Hello,

I am forking this off the "Perl 6 OO and bless" thread since that seems to have gotten bogged down in what it all means to Perl 5 interoperability. This was not really my intent with the original thread, but I think it is still a fruitful discussion so I will re- make my original point here with more detail.

First I need to establish a few things on which my argument rests.

So, S02 says that Perl 6 is an OO engine. Which means that a hash is not a literal "thing" but an instance of the class ^Hash. This means that a hash now has methods which can be called on it, and inherits from ^Object.

Because @Larry does not want the OO-ness of the language to get in the way of doing ones job, all the methods of ^Hash are either transformed into pseudo-built-in-functions using macros (see the Hash/ delete/UnaryForm part of S29), or would be aliased as multi-subs which dispatch using MMD.

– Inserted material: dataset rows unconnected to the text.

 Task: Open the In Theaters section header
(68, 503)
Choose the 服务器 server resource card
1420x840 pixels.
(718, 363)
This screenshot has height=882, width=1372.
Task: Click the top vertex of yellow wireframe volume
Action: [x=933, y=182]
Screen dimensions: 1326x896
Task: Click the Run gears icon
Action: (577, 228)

Take this (very simplified) pseduo-code for &exists:

  method Hash::exists (^Hash %h: Any $label) return Bool {
      %h{$label} ?? bool::true !! bool::false
  }

And lets assume that a macro has been written to make it callable in the built-in function style which will transform this:

  exists %h{'foo'}

Into this:

  %h.exists('foo');

Now, what happens when we bless a hash.

  class Foo {
      method new ($class: %params) {
          $class.bless(%params);
      }
      method bar ($self:) { ... }
  }

The result of Foo.new is an instance of ^Foo. In Perl 5, the hash would be tagged with the package name it was blessed into, but it would still be a hash reference, only now you could also call methods on it. This *won't* work the same in Perl 6 though. This is because, what is blessed is not a literal "hash", but an instance of ^Hash. If we follow the Perl 5 logic, then we can now call methods on this blessed hash, but we cannot use the hash built-in functions since they are just macro transformations into method calls. Take this code example:

  my $foo = Foo.new({ one => 1, two => 2 });
  exists $foo{'one'}; # this will not work

The reason this the above code will not work is because "exists $foo {'one'}" will be transformed by the macro to "$foo.exists('one')", which will fail since no &Foo::exists exists. Even if we tried to do this (and assuming the macro would DWIM):

  Hash::exists $foo{'one'};

This would fail anyway since Hash::exists is expecting a ^Hash instance as it's invocant arg, and not a ^Foo instance, so it would fail on the parameter/argument type check.

I think this is a deep problem with how &bless works, how the container types work, and maybe even how our MMD system works. I think we need to have a well reasoned solution to this which is devoid of any magic hand waving.